§ **What the exercise asks**
Can you quote the lines from the one containing "Given: Open Abdullahi" through the last line below, omitting the pictures?

§ **Dataset records**
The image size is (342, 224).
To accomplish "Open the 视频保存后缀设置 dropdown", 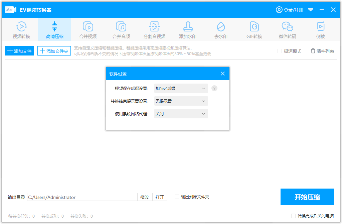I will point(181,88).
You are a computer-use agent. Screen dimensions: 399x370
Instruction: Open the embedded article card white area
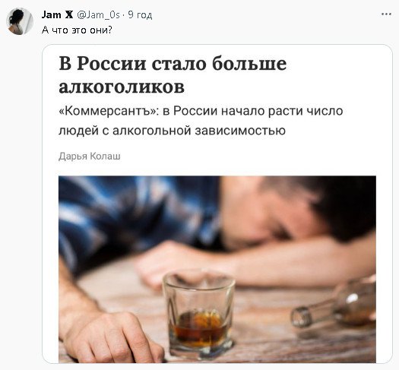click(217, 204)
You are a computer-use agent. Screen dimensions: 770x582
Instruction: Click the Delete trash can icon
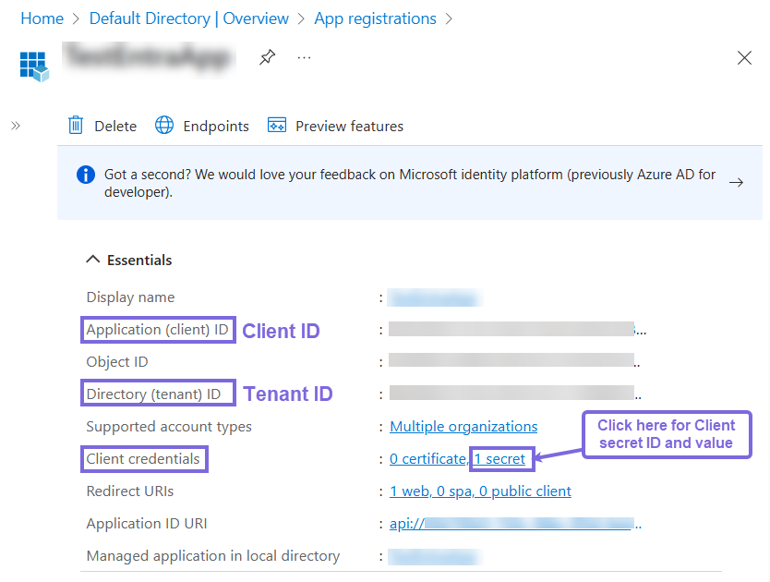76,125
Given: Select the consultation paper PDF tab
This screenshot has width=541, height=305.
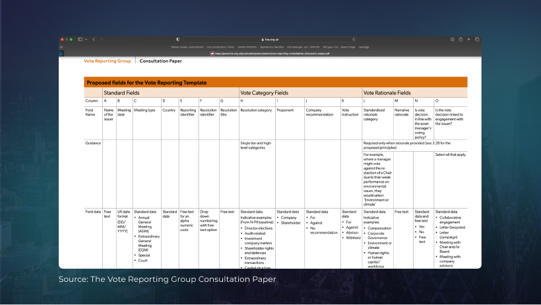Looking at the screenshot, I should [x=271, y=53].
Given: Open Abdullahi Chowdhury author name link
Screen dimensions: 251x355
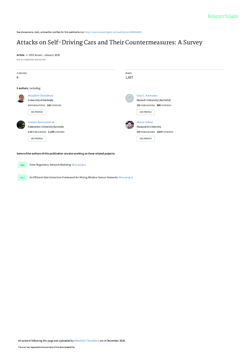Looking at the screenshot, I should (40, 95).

§ **Exercise answer**
Given: Open Abdullahi Chowdhury author name link
Screen dimensions: 251x355
Looking at the screenshot, I should (40, 95).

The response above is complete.